CLAPI is an on line multimedia workbench dedicated to corpora of spoken language in interaction, composed of a databank and a set of search tools, available on http:clapi.univ-lyon2.fr. Data accessible in the databank are constituted by audio and video recordings of “naturally occurring” social interactions, collected in various situations (ordinary private conversations, professional, institutional, commercial, medical, school interactions....). They have been collected from the beginning of ‘80s, with transcripts oriented towards interactional analysis. Today, the database is composed by 43 corpus, 300 records, 500 transcripts, 50 hrs aligned in XML format and 10 hrs freely downloadable. They are fully described with 75 metadata with fixed fields, free fields, additional files to give more information in free format, scans of documents, and images.
Corpora belong to the ICAR research lab but also to several other research labs and academic partners who are interested in archiving their data, in making them available to the research community and in using search tools for their analysis.
Search tools include typical functions (concordance program, search for co-occuring words, automatic identification of repetitions, lexicon, frequencies and syntheses of the statistical overall features of a transcript) as well as specific functions able to manage interactional phenomena such as overlap, pause, size of the turn or position within the turn.
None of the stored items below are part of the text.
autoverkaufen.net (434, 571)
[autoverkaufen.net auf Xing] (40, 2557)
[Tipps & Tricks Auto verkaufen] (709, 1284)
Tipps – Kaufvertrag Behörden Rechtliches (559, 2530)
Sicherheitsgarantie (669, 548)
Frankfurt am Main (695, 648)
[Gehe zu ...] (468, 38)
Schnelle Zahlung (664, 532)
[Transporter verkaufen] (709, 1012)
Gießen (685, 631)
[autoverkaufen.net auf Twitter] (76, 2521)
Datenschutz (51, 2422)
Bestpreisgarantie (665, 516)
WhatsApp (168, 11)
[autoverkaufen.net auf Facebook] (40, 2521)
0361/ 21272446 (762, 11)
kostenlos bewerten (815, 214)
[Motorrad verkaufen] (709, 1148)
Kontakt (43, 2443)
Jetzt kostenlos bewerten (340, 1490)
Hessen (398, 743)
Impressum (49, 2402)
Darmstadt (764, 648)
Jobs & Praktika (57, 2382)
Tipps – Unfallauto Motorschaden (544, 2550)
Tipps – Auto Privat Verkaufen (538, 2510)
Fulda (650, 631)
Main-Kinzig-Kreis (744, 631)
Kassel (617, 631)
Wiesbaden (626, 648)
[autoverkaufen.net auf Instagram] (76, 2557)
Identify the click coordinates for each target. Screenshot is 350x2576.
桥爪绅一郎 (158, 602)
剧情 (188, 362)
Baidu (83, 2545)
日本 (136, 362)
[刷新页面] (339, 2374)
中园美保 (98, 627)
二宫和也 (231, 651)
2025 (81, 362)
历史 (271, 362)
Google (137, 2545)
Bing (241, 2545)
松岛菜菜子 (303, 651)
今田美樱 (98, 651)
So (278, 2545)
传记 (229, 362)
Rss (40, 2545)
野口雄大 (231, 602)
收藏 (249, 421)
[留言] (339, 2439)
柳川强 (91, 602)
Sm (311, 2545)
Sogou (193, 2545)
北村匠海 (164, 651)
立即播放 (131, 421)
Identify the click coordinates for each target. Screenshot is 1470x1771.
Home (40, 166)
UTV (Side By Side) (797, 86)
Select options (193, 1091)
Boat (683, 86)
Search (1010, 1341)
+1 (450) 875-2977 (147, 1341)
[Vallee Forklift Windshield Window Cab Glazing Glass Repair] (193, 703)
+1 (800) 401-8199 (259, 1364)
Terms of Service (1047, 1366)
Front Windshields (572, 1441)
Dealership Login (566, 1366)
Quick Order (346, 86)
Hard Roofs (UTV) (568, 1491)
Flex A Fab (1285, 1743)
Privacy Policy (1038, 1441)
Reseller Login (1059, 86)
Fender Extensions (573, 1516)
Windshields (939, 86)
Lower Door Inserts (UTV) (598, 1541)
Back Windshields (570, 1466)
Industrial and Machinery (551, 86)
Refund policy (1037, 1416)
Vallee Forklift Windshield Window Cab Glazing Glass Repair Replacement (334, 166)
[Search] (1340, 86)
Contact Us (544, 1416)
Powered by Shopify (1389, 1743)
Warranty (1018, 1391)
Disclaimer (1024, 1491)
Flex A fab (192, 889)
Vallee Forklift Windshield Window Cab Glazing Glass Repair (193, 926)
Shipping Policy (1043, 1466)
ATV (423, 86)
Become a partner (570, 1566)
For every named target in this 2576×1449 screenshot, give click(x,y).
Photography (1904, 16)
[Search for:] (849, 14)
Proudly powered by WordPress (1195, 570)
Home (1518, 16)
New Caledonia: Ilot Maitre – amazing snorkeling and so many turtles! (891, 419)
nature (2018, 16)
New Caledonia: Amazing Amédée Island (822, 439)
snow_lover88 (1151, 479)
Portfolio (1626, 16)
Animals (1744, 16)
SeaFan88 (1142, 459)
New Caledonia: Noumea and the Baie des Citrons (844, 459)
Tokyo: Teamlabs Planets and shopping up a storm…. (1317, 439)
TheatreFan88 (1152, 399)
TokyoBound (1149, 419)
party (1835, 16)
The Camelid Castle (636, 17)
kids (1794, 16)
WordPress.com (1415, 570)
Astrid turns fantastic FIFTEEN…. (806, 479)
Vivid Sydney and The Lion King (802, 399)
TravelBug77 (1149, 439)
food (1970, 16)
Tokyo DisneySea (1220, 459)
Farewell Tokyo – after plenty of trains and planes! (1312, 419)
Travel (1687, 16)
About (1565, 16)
The databank makes available simple search tools as well as complex multi-criteria request tools combining metadata, lexical forms and interactional phenomena. Hits and results are shown with the corpus metadata, the transcript's extract, as well as the corresponding audio or video signal (by streaming).
The project teamICOR working group : Michel Bert, Sylvie Bruxelles, Carole Etienne, Emilie Jouin, Lorenza Mondada, Christian Plantin, Sandra Teston-Bonnard, Véronique Traverso, Daniel Valero TEI
Presentation in Lyon in April the 1st Carole ETIENNE Scientific and editorial Aims
The CLAPI workbench has several objectives
* a patrimonial goal in archiving corpora,
* a diffusion goal: to make corpora available on line and exchange data with other databanks (TALKBANK, VALIBEL, IDS DATABANK, etc.)
* a main scientific goal: to make specialized tools available in order to help researchers in their interactional and linguistic analysis on big amounts of data.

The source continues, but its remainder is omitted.